What We Think That We Become
Divine Life Society Publication: Pointers on Vedanta by Swami Brahmananda

The seekers after Truth who want to practice the vidyas (knowledge) should not forget the simple well-known fact that what we think, that we become. So there should be no doubt about the efficacy of meditation given in the Upanishads. The end of concentration of the mind on anything is to become one with that thing. In a high school, the teacher was giving lessons to the students of the 10th class. He noticed that everyday during his period a particular student was not attentive to the lessons taught. The teacher found that the student was thinking deeply of something else.
 
One day, after the class was over, the teacher called that boy and asked him: "What is the matter with you? You are not attending to what I am teaching here. Your mind seems to be elsewhere. I am noticing this for the last so many days." The boy admitted the fault and said: "O teacher, what you have said is true. I am at fault, but I could not help it. Though I wanted very much to attend to the lessons, I find my mind is going to my dear bull in my house which I love so much." The teacher reflected for a few minutes and then told the boy: "My dear boy, I will suggest a remedy to you. From this evening, you go to the nearby hill, sit there and think of the bull as long as you like."

---------------

#### Exercise aim:
Repeat the Vedanta passage between "What We Think That" and "of something else.", inclusive, swapping "high school" for "secondary school". These records were taken from a separate source.

[Stored dataset items]
---------------

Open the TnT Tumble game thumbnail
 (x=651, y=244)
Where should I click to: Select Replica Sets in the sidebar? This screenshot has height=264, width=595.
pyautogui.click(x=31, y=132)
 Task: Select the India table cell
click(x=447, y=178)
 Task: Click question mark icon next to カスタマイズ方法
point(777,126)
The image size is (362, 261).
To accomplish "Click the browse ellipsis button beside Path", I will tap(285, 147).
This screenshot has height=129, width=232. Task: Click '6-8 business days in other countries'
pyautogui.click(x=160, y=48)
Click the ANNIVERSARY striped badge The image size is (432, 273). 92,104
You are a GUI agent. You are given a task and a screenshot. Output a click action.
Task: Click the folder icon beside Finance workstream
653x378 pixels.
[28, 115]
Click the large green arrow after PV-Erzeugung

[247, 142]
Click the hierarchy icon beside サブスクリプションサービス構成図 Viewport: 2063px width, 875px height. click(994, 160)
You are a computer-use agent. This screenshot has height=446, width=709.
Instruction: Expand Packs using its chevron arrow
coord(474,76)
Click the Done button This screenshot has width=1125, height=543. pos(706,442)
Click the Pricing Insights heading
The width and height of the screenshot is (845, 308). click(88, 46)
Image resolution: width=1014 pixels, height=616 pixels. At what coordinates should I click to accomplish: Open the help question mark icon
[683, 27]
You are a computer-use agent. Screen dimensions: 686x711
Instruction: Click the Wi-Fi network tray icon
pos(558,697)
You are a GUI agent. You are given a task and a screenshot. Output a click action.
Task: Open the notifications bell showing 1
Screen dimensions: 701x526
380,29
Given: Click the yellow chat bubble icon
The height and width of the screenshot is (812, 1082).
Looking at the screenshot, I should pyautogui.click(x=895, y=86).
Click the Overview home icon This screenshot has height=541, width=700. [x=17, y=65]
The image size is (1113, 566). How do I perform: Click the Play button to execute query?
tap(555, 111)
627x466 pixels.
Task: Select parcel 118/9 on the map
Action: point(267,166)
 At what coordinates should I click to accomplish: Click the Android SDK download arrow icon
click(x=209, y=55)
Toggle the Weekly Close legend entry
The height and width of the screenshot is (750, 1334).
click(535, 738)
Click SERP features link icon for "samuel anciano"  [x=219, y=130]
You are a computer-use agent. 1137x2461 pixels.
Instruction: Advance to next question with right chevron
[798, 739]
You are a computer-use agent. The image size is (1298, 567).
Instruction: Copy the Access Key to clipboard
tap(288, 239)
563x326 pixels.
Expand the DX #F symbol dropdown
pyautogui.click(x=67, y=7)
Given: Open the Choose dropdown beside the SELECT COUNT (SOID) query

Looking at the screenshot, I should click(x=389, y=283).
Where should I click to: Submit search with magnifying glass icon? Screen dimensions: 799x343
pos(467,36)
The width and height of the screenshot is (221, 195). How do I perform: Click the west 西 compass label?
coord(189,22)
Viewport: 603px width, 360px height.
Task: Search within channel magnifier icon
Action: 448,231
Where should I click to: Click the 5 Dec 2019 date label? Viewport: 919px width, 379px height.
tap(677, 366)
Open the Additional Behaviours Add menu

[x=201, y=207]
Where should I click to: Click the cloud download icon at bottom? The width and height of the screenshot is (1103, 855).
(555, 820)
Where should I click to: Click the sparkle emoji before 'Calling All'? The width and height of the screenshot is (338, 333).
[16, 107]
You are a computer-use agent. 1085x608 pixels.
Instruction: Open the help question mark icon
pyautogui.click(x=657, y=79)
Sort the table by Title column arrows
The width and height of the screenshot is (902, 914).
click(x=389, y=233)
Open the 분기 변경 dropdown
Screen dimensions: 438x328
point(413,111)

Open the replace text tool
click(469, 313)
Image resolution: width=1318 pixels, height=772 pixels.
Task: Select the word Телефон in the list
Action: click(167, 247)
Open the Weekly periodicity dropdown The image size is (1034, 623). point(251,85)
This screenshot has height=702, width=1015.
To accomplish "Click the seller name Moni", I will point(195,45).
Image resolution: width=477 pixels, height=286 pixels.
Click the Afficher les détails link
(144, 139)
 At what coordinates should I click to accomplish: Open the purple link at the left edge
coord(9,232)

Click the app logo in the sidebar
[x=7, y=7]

---------------

#### Solved problem:
What We Think That We Become
Divine Life Society Publication: Pointers on Vedanta by Swami Brahmananda

The seekers after Truth who want to practice the vidyas (knowledge) should not forget the simple well-known fact that what we think, that we become. So there should be no doubt about the efficacy of meditation given in the Upanishads. The end of concentration of the mind on anything is to become one with that thing. In a secondary school, the teacher was giving lessons to the students of the 10th class. He noticed that everyday during his period a particular student was not attentive to the lessons taught. The teacher found that the student was thinking deeply of something else.